(Records contained in a dataset)

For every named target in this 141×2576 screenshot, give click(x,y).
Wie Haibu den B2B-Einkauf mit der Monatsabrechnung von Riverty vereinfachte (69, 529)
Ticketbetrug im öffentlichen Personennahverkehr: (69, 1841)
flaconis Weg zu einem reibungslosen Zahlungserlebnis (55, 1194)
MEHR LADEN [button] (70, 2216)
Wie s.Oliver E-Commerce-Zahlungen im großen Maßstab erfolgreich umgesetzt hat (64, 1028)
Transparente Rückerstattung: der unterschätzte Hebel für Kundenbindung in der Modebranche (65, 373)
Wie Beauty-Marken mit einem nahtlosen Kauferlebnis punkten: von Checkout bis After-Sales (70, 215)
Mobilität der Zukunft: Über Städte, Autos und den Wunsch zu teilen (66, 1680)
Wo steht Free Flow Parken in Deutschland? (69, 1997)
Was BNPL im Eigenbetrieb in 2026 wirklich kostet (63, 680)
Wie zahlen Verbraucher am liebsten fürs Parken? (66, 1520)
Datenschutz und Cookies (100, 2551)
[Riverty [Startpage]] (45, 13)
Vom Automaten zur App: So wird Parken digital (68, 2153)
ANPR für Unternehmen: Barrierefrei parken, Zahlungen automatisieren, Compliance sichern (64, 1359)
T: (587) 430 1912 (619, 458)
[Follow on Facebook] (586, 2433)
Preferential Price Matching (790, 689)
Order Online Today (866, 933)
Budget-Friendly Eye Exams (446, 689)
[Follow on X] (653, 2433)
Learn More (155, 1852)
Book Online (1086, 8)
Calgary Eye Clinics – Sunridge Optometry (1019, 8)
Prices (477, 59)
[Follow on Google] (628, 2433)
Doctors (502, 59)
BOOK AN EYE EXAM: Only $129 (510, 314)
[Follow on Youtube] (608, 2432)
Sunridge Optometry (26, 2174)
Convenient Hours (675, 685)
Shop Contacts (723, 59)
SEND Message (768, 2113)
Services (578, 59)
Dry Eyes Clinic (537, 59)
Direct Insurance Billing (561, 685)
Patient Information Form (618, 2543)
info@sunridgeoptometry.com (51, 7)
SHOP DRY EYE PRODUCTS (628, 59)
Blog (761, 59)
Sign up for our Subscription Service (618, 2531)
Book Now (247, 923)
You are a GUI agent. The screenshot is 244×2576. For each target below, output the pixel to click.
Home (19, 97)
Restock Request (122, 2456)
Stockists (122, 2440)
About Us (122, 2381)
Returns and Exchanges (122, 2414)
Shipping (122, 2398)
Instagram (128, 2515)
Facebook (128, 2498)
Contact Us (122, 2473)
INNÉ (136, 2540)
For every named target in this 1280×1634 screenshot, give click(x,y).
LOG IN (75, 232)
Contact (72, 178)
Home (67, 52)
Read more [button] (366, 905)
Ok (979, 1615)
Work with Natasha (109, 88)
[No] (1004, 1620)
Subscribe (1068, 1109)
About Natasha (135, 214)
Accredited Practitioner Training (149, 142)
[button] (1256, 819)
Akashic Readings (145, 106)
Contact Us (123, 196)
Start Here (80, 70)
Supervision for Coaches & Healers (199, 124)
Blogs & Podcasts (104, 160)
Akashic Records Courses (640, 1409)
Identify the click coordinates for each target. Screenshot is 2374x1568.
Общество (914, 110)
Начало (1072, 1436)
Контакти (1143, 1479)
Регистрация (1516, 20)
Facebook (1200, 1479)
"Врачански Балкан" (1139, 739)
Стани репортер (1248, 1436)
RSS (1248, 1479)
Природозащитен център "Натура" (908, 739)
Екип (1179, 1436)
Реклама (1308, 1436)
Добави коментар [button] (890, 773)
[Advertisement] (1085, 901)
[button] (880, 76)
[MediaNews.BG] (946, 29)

§ About this task:
What is the number of lines in the entries above that hold the string "Riverty"? Please state that number alone.

§ Output for this exercise:
2